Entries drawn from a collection
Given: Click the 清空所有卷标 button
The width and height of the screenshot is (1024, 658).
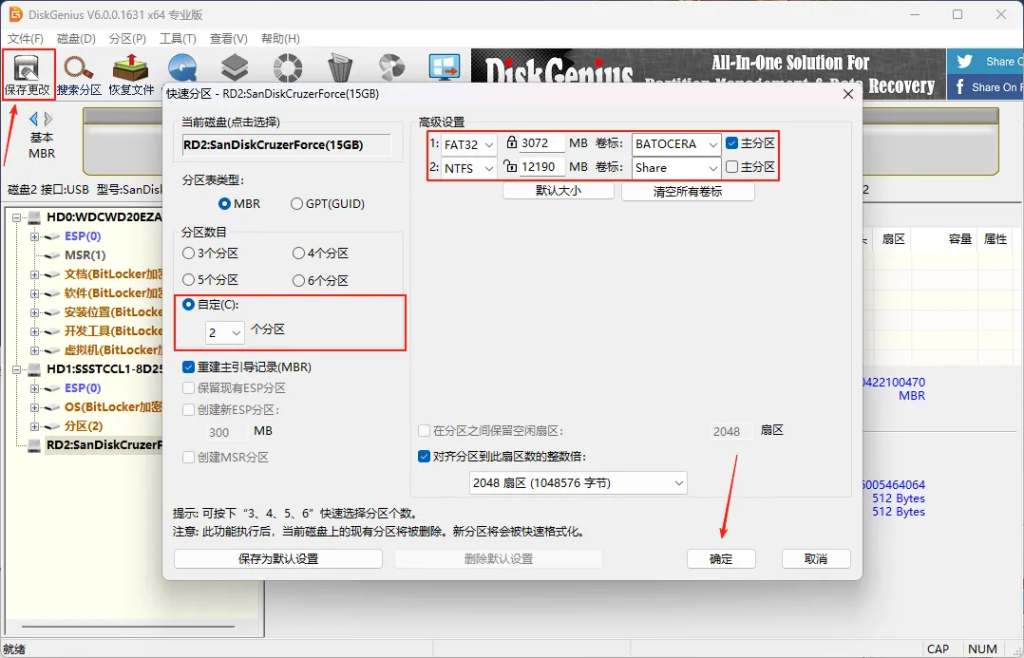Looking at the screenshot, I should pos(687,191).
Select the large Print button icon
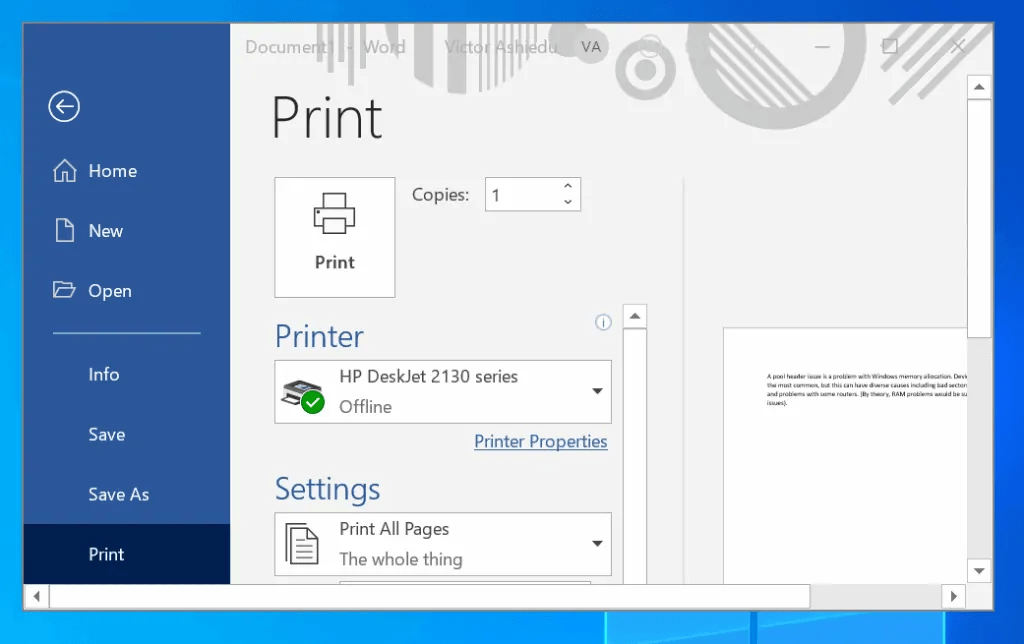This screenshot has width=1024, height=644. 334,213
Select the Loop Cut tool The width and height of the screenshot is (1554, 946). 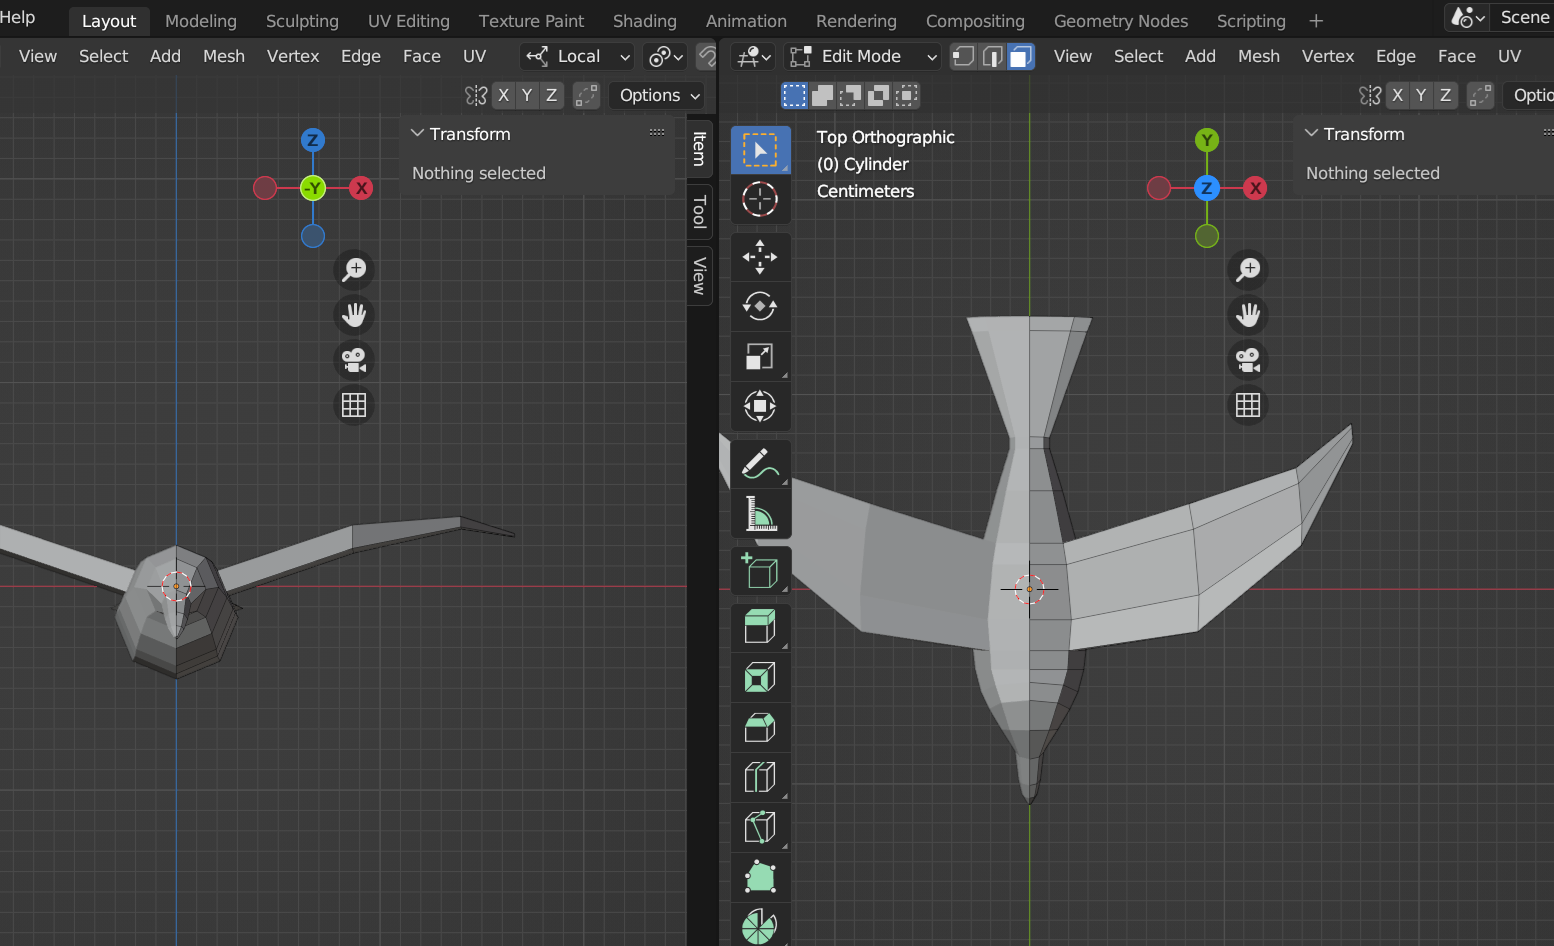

*OBJECTIVE*:
Reproduce the data above word for word, leaving the pictures out of your answer.

*ANSWER FOR THIS EXERCISE*:
Given: Click the 清空所有卷标 button
The width and height of the screenshot is (1024, 658).
Looking at the screenshot, I should pos(687,191).
Select the large Print button icon
This screenshot has width=1024, height=644. 334,213
Select the Loop Cut tool The width and height of the screenshot is (1554, 946). 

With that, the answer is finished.